E ALLORA OGGI terzo atto, con il voto sull’estensione dell’articolo 50. Di due o di nove mesi: nel primo caso il Paese dovrebbe partecipare alle elezioni europee, nel secondo caso anche alle proprie elezioni politiche anticipate. Solo che la decisione finale spetta sempre a un’Ue minacciata dai ducetti sovranisti e che comincia a perdere la pazienza.

Il no a un no deal era previsto. Il sogno dei brexittieri della filibusta è dunque in frantumi? Non esattamente. Quello che decide Londra deve essere, appunto, validato da Bruxelles. Quanto al voto di ieri, la mozione del governo ammetteva che «uscire senza un accordo resta la norma predefinita nella legge britannica ed europea, salvo che questa Camera e l’Ue non ratifichino un accordo» in caso di estensione dell’articolo 50. Insomma, non eliminava del tutto il rischio di Brexit dura, hard, senza accordo. Per questo era stato presentato un emendamento dai remainer bipartisan per escludere davvero questo rischio. Passato un pelo: 4 voti, 312 a 308.

Per Theresa May non cambia nulla. Resta aggrappata al suo accordo anche se i suoi slogan, sbandierati ancora solo mesi fa, sono tornati a perseguitarla. No deal is better than a bad deal millantava, prima di cominciare a tessere lei stessa la tela che ormai la soffoca. E ora che il suo deal è stato bocciato due volte perché considerato bad da centinaia di parlamentari, molti dei quali del suo stesso partito, è stata costretta ad altre due ammissioni d’impotenza: aveva dichiarato in anticipo che avrebbe votato contro il no deal, e poi ha concesso il voto “libero” al suo partito, ormai disintegrato più che diviso, cercando di evitarne almeno la decomposizione. Altrimenti i brexittieri avrebbero dato le dimissioni in massa dal suo governo.

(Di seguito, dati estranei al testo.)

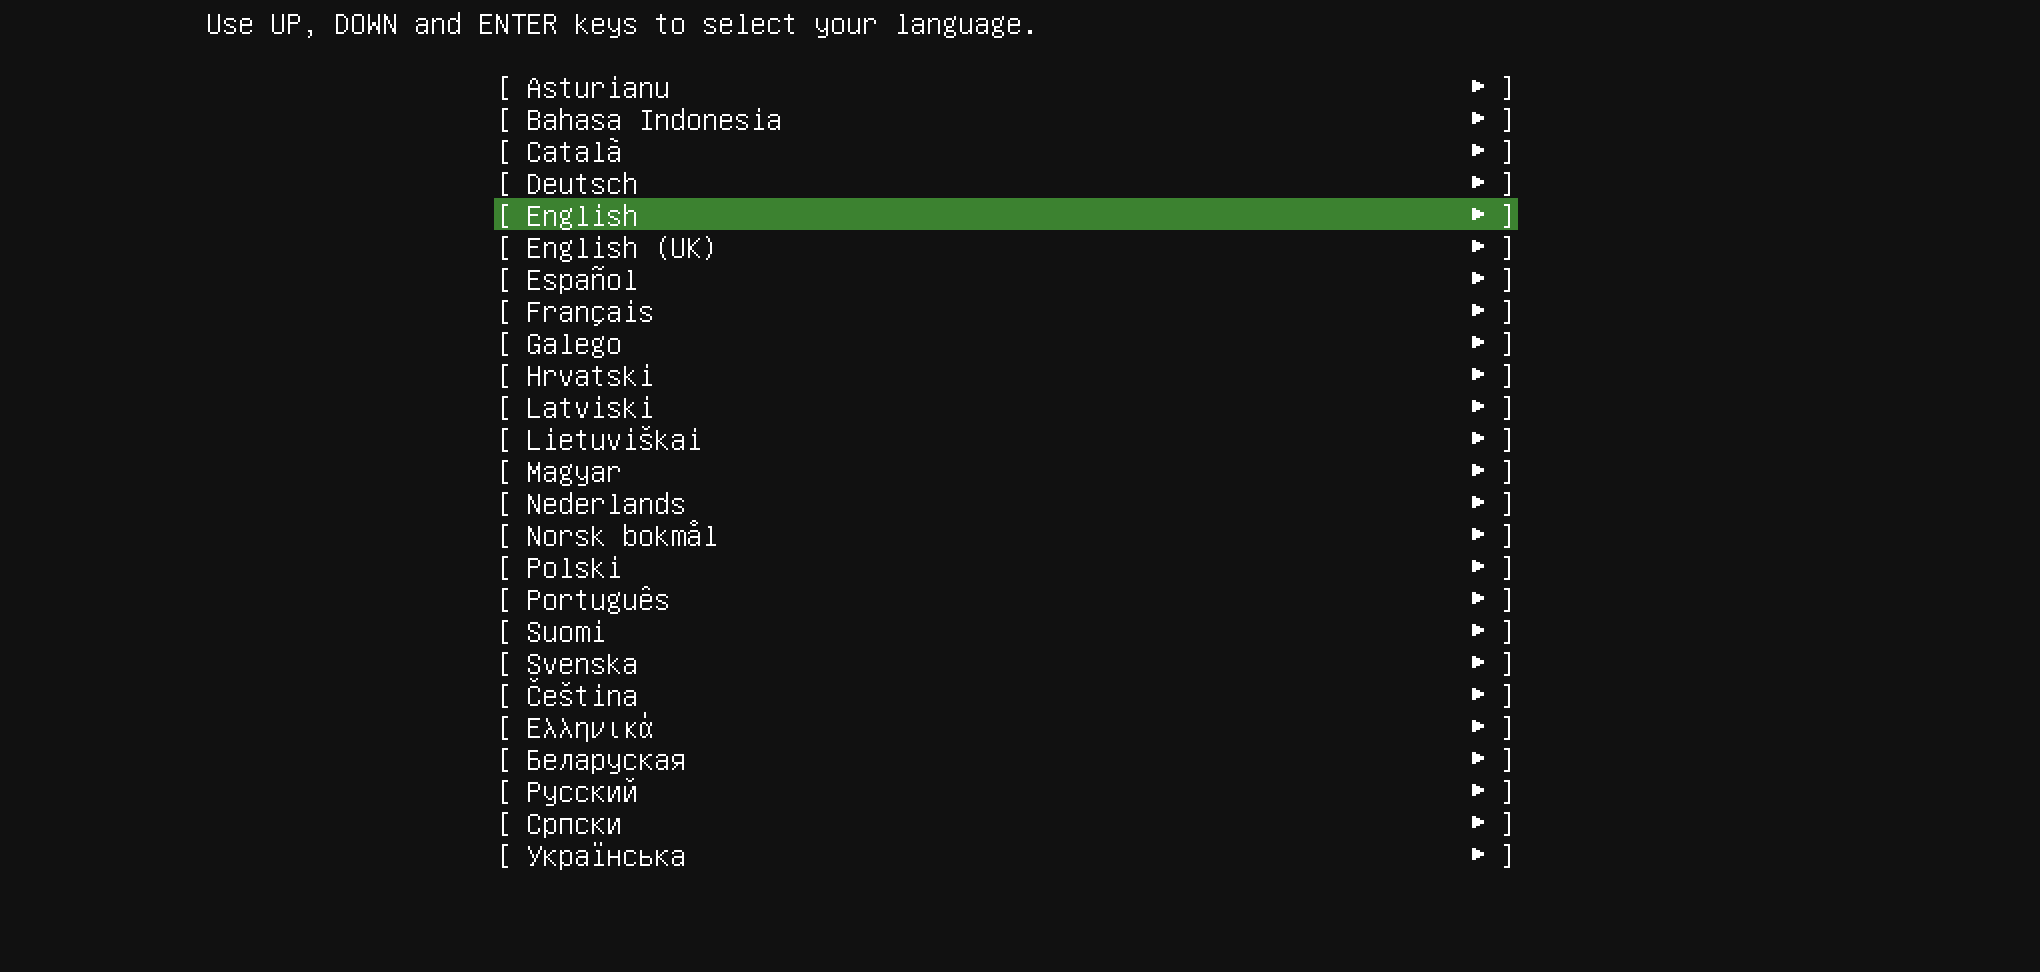Click the arrow icon beside Русский
2040x972 pixels.
[1478, 791]
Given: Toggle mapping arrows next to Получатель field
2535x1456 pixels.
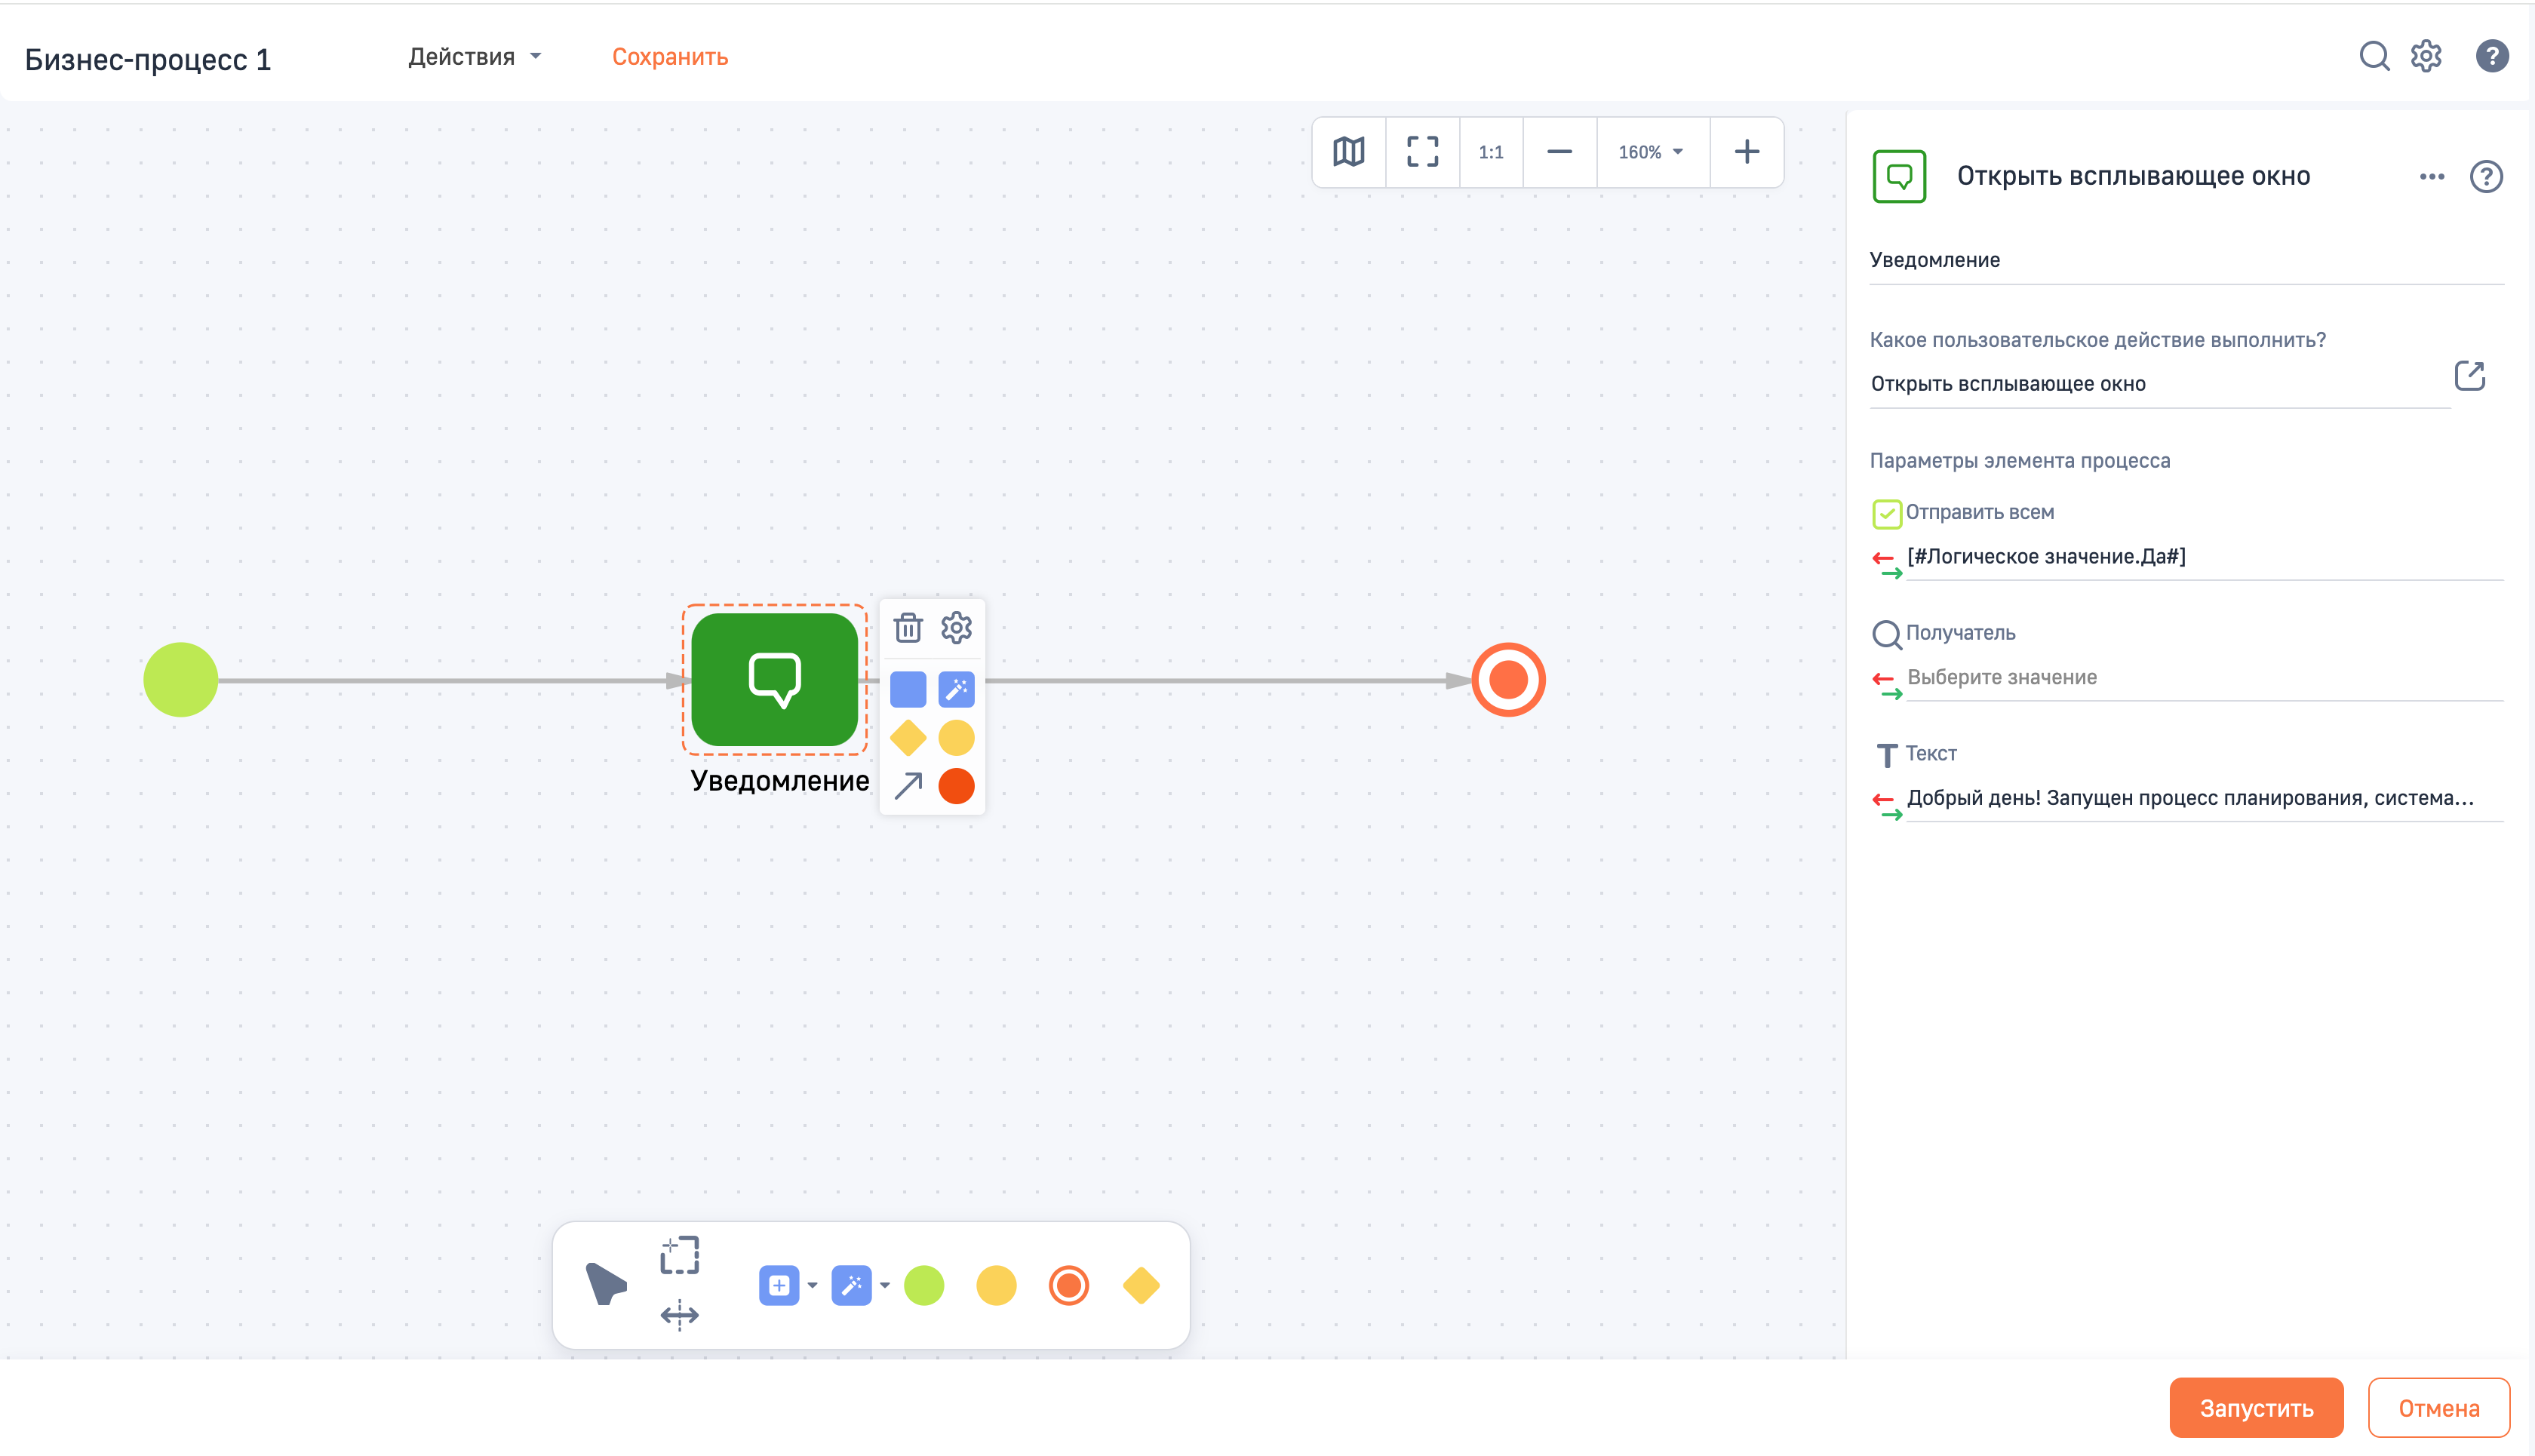Looking at the screenshot, I should point(1886,686).
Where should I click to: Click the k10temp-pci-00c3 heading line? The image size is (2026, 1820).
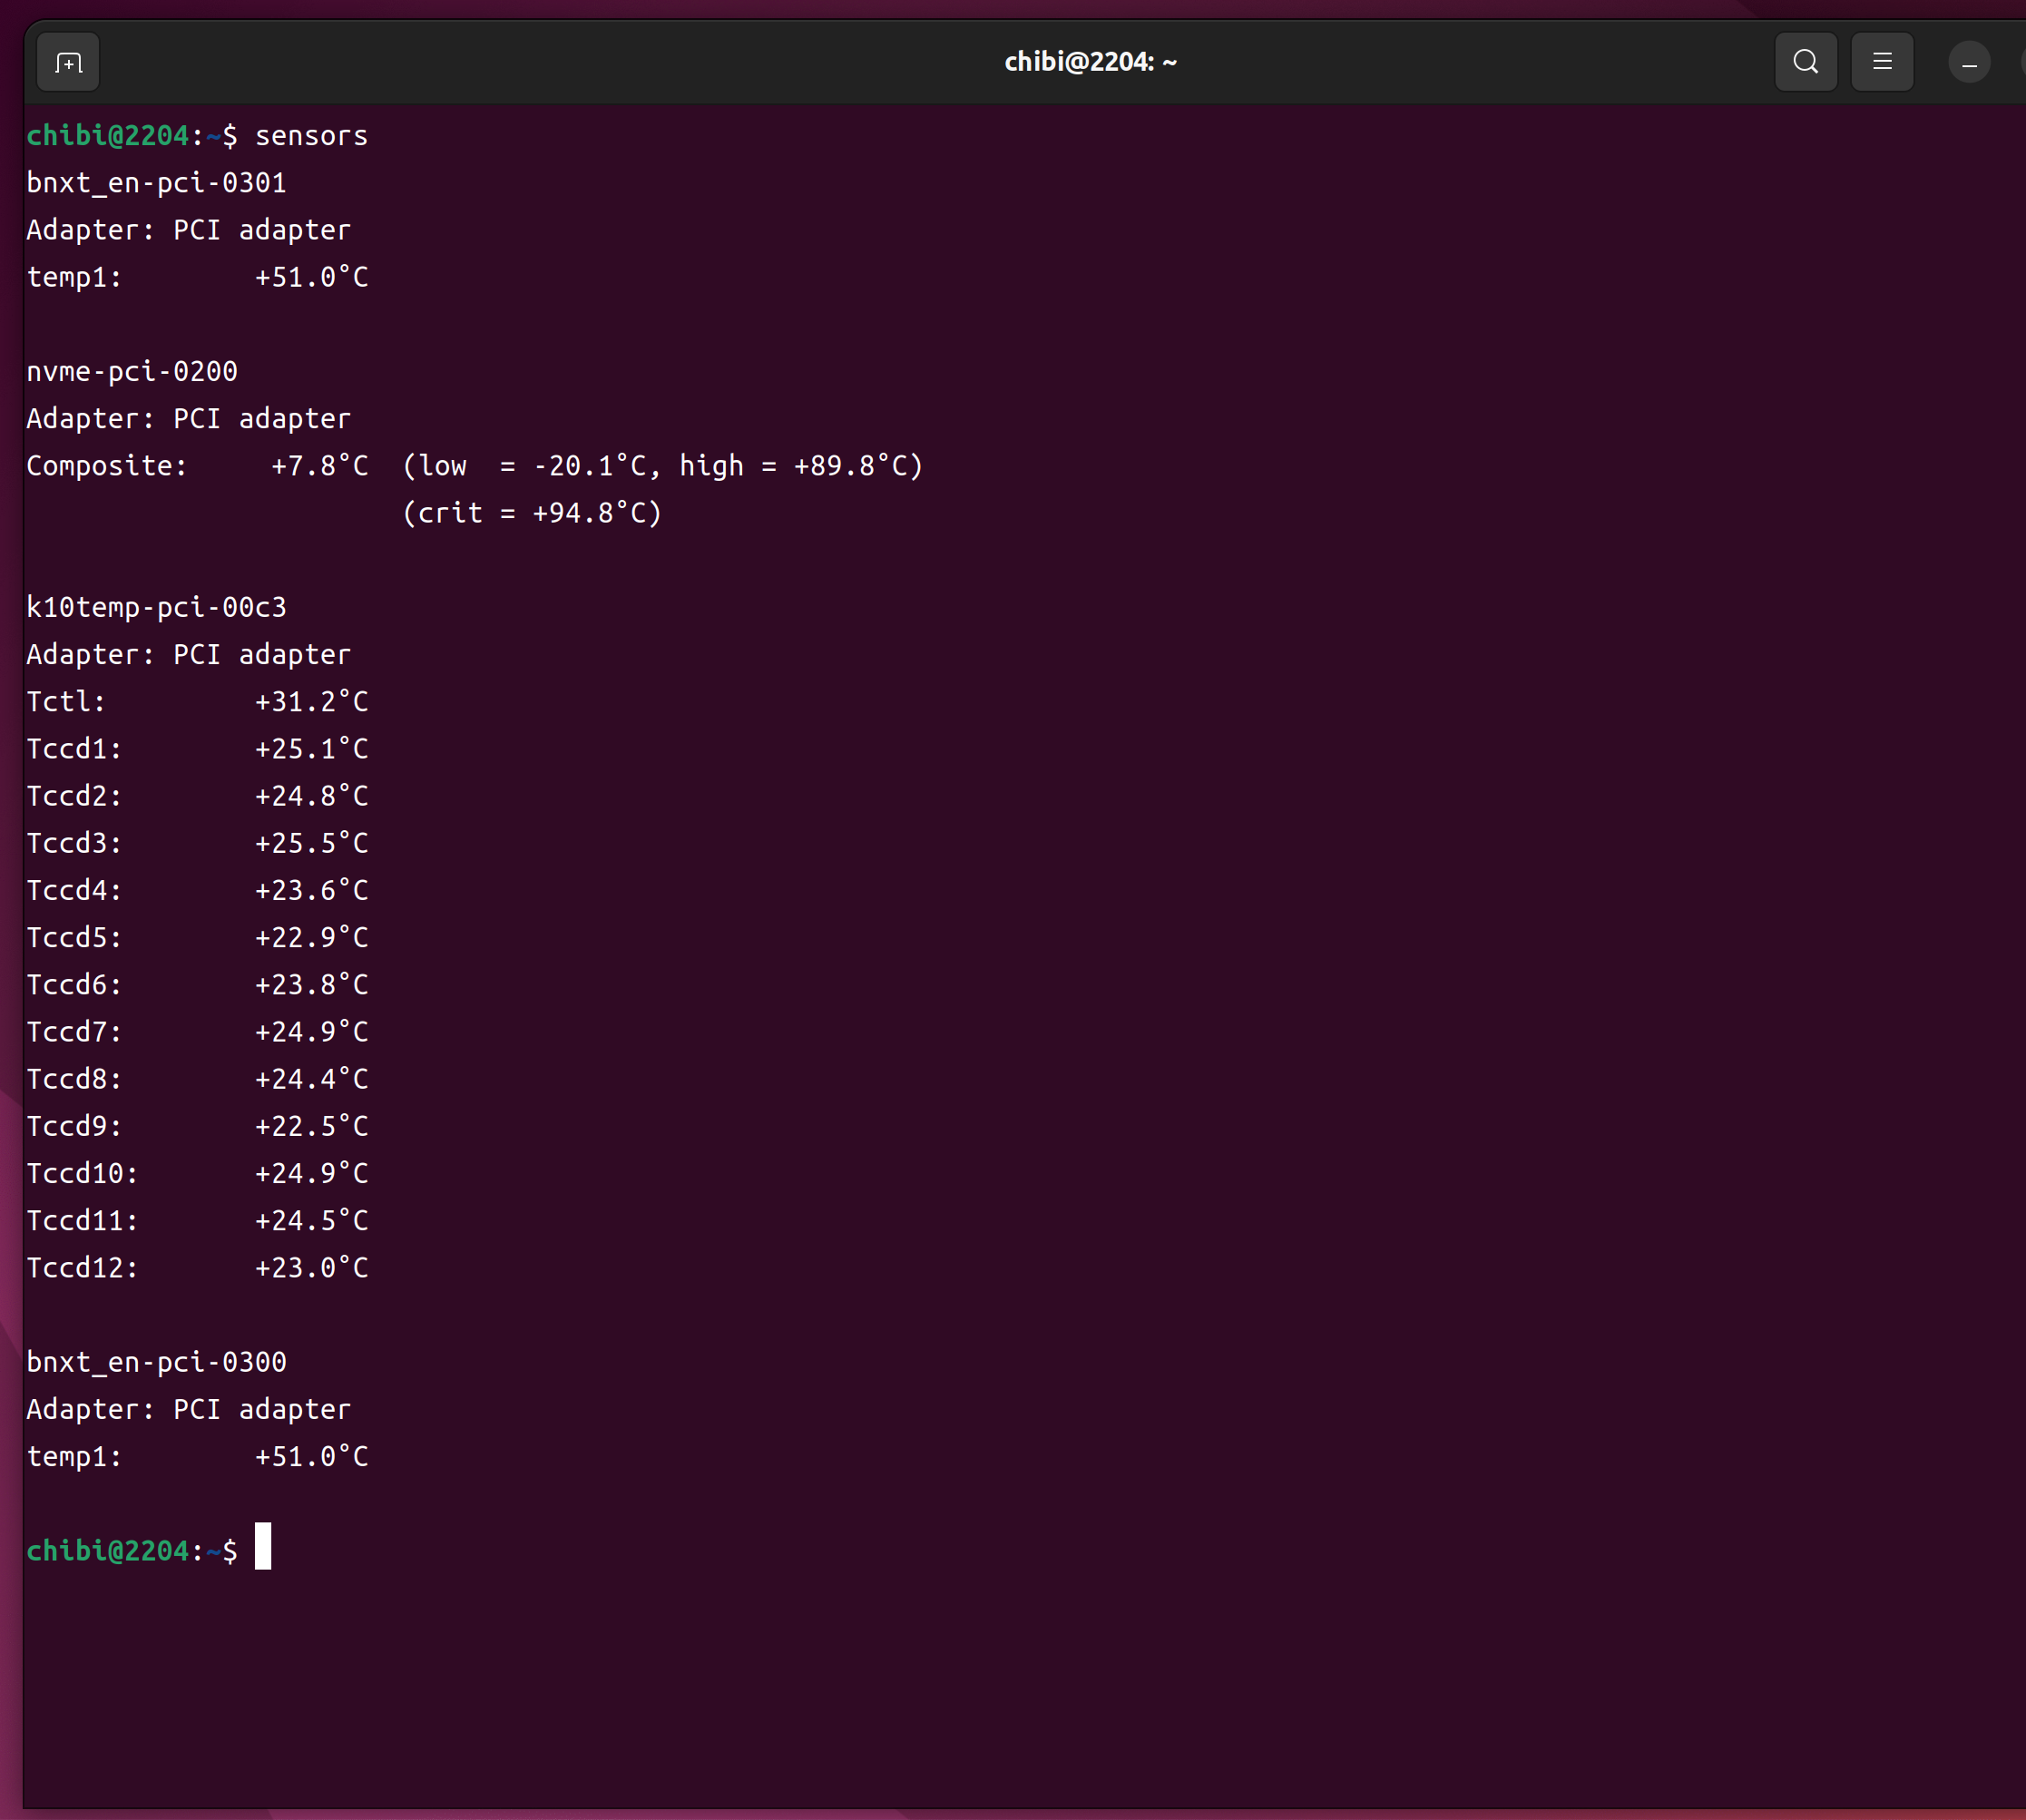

Ma il post-May è ufficialmente in palio, e i suoi stessi alleati si candidano più o meno apertamente a succederle. Come il cancelliere Hammond, che ieri ha usato la presentazione di una finanziaria irrilevante – il governo di cui fa parte potrebbe tranquillamente non esistere tra una manciata di settimane – per raccomandare una condotta più conciliatoria con l’Ue, altra dall’accordo della sua leader, dunque sconfessandolo. Col ravvivare la rivalità tradizionale fra gli inquilini del numero dieci e del numero undici di Downing Street annunciava informalmente la propria disponibilità al trasloco a number ten.

 

MENTRE NELLA SUA BOLLA Westminster continua la prova d’orchestra felliniana, nel resto del Paese i senza fissa dimora continuano a morire per strada, aumenta l’uso dei banchi alimentari, dilaga la povertà infantile, le scuole non riescono a pagare gli stipendi.

Ieri, oltre al presidio fisso di attivisti pro e contro la British exit è arrivata la manifestazione delle «Donne contro la diseguaglianza pensionistica» che protestavano contro la decisione di Hammond di aumentare l’età pensionabile per le dipendenti pubbliche da 60 a 66 anni. In un Paese che ha improcrastinabile bisogno di un governo laburista, le defezioni degli Umunna e delle Berger, che invece di sostenere il proprio leader in elezioni dove la vittoria è realisticamente a portata di mano cercano di assassinarlo politicamente usando l’antisemitismo è, oltre che meschino, da manuale di cretinismo politico.

QUANTO A THERESA MAY, la leader più umiliata e ostinata della storia della democrazia, ha sopportato anche questa. Ma se non si fa da parte, non è perché ha eliminato l’ego: è perché resta, andreottianamente, attaccata a un potere da cui adora lasciarsi logorare. La voce le tornerà e si barricherà a Downing Street.